Ramón Luis Rivera Rivera (born June 21, 1929) is a Puerto Rican politician affiliated with the New Progressive Party. He served as Mayor of Bayamón from 1977 until 2001.

Early life
Rivera was born in Aguas Buenas. Rivera began his primary studies in his hometown of Aguas Buenas, but completed high school at the Dr. Agustín Stahl High School in Bayamón. He then completed an Associate degree in Administration from the Metropolitan School of Commerce. Rivera served in the United States Army. From 1952 to 1954, he served during the Korean War. He was stationed in Germany until being honorably discharged. Rivera worked for 15 years for Merrill Lynch, Pierce, Fenner & Smith.

Political career
Rivera began his political career in 1968, when he was elected as member of the Municipal Assembly of Bayamón. In 1972, Rivera was elected to the House of Representatives of Puerto Rico representing District 6.

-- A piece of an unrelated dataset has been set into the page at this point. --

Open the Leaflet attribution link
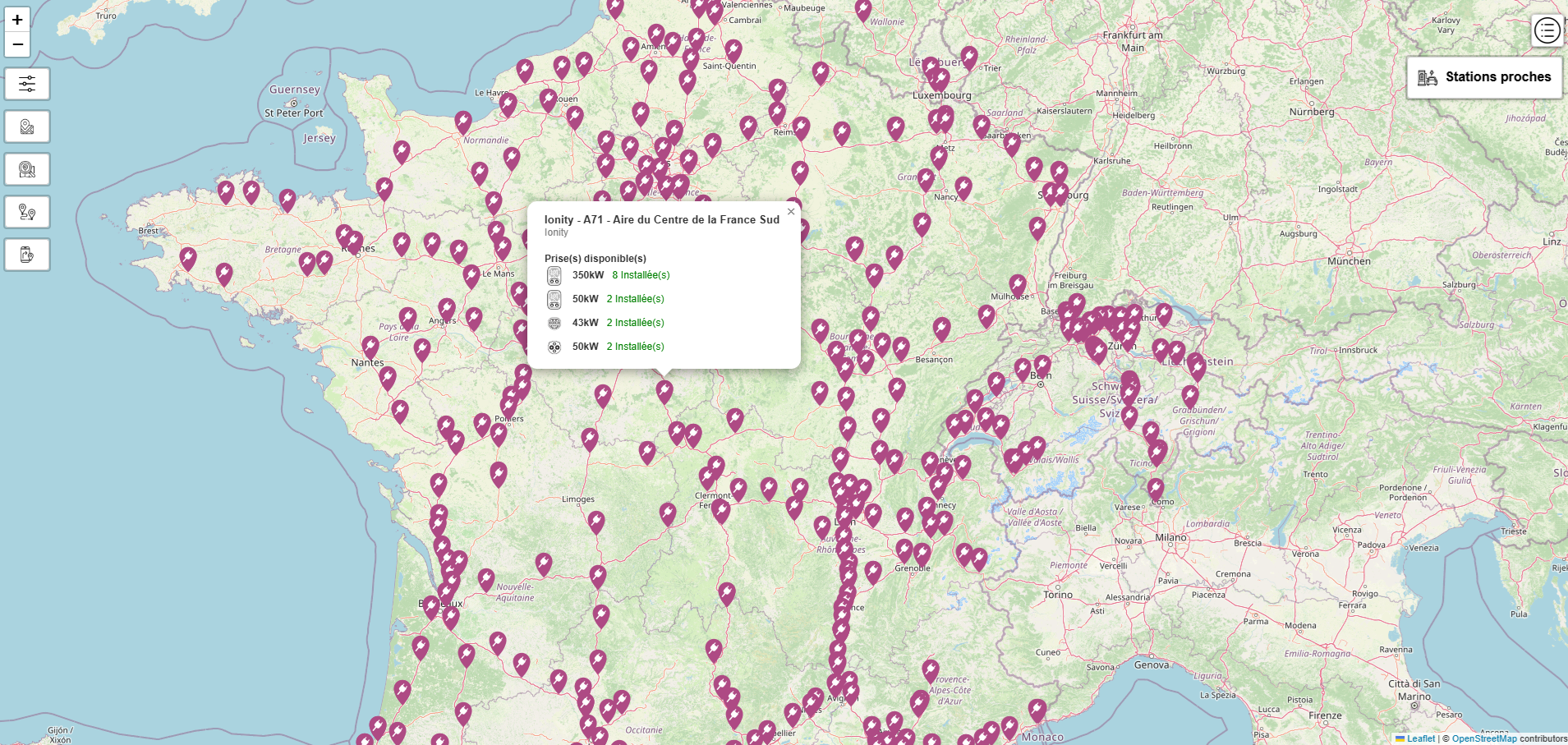Image resolution: width=1568 pixels, height=745 pixels. [1420, 738]
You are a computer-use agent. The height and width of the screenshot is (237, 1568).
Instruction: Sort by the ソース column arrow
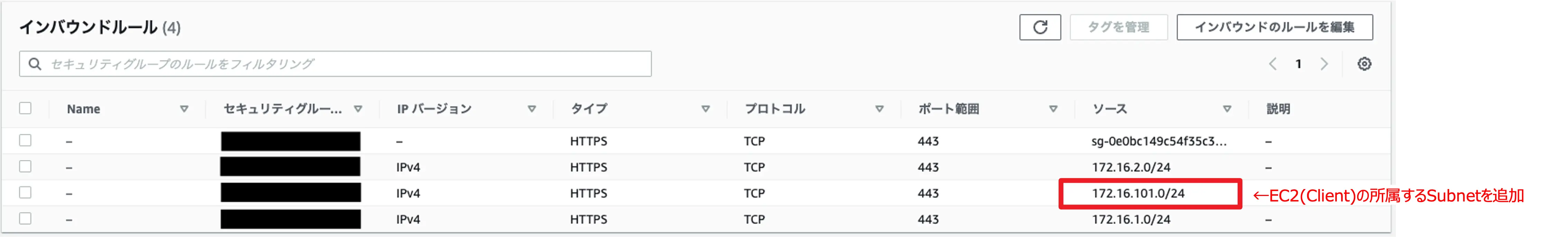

After one term as Representative, Rivera ran for Mayor at the 1976 general election. He defeated incumbent Manuel Aponte Borrero. His main concerns towards Bayamón were in the tourism and business industries. During his 24-year tenure, many buildings and other types of structures were inaugurated, including the Parque De Las Ciencias, the Parque del Trensito (which had, at the time it opened, Puerto Rico's only running train and a DC-3 plane formerly used by United Airlines), the city hall, which is a building that crosses over an avenue, the Ruben Rodriguez Coliseum, the Canton Mall, a small, pedestrian suspension bridge at Lomas Verdes neighborhood and many others. In addition, a large industrial park with such notable companies as 7UP and Wrangler also opened, in the area known as Lomas Verdes. 7UP has a bottling facility there.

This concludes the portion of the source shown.